## Begin

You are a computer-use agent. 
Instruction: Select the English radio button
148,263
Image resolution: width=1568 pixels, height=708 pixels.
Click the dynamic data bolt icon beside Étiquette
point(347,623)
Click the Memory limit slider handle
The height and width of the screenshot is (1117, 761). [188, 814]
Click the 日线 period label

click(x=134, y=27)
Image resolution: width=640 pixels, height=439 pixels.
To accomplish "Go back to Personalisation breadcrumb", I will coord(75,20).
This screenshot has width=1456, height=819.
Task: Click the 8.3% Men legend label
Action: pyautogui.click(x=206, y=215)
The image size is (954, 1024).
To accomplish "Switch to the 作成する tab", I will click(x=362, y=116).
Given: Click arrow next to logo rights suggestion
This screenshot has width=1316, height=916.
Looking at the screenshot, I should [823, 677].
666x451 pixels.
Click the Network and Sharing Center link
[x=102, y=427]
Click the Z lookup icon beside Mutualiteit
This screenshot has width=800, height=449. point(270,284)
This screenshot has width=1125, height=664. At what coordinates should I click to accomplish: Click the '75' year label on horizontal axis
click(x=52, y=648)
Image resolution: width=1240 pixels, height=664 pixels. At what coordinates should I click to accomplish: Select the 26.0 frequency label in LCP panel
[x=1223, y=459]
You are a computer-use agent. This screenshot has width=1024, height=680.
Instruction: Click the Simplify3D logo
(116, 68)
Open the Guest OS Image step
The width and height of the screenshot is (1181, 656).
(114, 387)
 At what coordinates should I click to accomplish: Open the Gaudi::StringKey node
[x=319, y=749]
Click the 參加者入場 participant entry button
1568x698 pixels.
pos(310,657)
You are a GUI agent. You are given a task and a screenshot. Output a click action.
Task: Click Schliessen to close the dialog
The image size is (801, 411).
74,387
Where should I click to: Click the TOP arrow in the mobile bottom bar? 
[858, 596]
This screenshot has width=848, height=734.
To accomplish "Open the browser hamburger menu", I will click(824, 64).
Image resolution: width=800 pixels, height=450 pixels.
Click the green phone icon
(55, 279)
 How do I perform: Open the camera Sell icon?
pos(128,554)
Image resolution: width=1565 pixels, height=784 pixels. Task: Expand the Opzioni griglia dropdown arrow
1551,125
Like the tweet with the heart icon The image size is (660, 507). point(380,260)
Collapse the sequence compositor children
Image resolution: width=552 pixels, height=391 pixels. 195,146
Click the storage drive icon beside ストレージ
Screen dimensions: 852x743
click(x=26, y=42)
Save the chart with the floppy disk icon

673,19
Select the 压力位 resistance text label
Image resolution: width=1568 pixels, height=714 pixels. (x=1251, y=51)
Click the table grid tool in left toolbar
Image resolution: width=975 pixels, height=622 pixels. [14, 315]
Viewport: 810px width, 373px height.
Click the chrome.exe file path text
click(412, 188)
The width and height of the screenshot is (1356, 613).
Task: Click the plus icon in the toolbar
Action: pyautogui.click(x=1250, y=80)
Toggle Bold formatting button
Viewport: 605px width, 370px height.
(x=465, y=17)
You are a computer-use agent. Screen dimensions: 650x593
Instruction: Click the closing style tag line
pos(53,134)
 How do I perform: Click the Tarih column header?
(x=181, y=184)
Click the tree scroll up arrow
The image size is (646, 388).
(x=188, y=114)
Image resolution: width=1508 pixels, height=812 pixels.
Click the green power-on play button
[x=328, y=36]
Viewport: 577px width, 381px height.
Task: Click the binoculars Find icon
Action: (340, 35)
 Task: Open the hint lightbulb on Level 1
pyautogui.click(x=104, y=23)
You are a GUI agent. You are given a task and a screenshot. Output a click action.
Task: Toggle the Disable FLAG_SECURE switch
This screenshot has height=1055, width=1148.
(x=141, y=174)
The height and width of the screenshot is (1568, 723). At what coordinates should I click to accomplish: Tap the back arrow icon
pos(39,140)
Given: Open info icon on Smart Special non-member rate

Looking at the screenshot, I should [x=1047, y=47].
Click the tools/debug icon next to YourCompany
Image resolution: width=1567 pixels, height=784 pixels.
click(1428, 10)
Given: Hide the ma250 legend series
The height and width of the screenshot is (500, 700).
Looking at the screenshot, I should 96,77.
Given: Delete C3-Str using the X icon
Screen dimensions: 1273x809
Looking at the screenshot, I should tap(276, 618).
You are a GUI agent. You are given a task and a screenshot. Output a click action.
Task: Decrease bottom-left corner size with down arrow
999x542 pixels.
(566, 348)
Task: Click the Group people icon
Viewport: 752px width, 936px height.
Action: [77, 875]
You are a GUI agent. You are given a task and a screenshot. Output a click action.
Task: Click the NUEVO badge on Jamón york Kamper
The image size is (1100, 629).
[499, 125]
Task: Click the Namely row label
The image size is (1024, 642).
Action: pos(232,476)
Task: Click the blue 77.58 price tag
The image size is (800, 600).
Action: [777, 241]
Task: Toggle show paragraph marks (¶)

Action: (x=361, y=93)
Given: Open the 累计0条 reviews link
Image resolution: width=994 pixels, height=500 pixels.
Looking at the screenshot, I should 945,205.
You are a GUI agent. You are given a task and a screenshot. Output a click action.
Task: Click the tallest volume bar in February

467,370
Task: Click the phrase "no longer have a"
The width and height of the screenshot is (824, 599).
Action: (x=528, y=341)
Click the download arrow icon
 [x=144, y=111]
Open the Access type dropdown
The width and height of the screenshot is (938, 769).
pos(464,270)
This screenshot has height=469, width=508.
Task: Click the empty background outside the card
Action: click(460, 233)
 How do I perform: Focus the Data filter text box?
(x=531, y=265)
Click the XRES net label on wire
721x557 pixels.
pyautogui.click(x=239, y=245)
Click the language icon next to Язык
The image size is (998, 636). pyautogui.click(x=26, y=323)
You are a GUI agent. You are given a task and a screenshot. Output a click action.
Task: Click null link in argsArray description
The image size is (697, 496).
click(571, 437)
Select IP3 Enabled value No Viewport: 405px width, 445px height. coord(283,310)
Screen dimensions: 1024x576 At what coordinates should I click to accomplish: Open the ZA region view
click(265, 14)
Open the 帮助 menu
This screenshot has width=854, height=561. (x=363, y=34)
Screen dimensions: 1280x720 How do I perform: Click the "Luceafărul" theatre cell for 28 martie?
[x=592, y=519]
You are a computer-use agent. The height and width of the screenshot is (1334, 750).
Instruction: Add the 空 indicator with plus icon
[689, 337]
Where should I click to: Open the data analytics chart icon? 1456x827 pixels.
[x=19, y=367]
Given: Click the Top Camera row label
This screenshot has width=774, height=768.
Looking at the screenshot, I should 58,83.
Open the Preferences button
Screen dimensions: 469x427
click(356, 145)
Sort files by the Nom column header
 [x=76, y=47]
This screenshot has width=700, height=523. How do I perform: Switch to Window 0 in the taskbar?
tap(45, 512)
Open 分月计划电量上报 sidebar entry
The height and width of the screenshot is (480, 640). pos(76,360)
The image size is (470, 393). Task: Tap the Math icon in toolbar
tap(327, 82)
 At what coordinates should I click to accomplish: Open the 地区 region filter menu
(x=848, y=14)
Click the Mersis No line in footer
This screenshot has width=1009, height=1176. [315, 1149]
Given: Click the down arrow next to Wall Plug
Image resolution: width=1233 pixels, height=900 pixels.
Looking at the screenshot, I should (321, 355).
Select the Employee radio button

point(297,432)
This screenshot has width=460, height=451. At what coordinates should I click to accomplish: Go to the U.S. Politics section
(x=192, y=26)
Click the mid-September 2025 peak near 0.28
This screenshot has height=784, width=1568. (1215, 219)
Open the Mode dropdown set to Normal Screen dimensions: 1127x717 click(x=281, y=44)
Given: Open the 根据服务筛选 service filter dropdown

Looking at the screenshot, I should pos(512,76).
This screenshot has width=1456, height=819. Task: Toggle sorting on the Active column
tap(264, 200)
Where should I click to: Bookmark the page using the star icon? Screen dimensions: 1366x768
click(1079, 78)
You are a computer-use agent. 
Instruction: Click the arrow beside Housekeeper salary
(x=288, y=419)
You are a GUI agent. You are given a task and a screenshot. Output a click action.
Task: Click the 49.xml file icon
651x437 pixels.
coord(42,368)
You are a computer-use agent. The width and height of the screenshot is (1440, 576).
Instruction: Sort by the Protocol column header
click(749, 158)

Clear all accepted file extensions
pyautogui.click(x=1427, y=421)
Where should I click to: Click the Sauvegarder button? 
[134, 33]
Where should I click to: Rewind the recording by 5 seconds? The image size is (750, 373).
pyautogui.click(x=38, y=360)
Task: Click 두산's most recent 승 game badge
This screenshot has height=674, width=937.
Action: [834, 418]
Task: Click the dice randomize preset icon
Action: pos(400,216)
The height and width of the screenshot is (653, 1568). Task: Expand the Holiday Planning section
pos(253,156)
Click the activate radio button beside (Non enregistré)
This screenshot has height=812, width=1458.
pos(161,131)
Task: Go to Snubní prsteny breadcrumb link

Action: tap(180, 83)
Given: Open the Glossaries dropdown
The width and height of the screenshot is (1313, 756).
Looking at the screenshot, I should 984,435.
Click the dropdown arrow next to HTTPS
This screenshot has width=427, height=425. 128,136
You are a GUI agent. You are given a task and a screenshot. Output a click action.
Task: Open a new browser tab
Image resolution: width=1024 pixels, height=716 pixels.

## End

> **Set exercise**
Write out the lines from the one containing "Task: Click 두산's most recent 승 game badge" through the one containing "This screenshot has width=427, height=425.", both included, as a numbered list, leaving out any blank lines.

> **The answer**
1. Task: Click 두산's most recent 승 game badge
2. This screenshot has height=674, width=937.
3. Action: [834, 418]
4. Task: Click the dice randomize preset icon
5. Action: pos(400,216)
6. The height and width of the screenshot is (653, 1568). Task: Expand the Holiday Planning section
7. pos(253,156)
8. Click the activate radio button beside (Non enregistré)
9. This screenshot has height=812, width=1458.
10. pos(161,131)
11. Task: Go to Snubní prsteny breadcrumb link
12. Action: tap(180, 83)
13. Given: Open the Glossaries dropdown
14. The width and height of the screenshot is (1313, 756).
15. Looking at the screenshot, I should 984,435.
16. Click the dropdown arrow next to HTTPS
17. This screenshot has width=427, height=425. 128,136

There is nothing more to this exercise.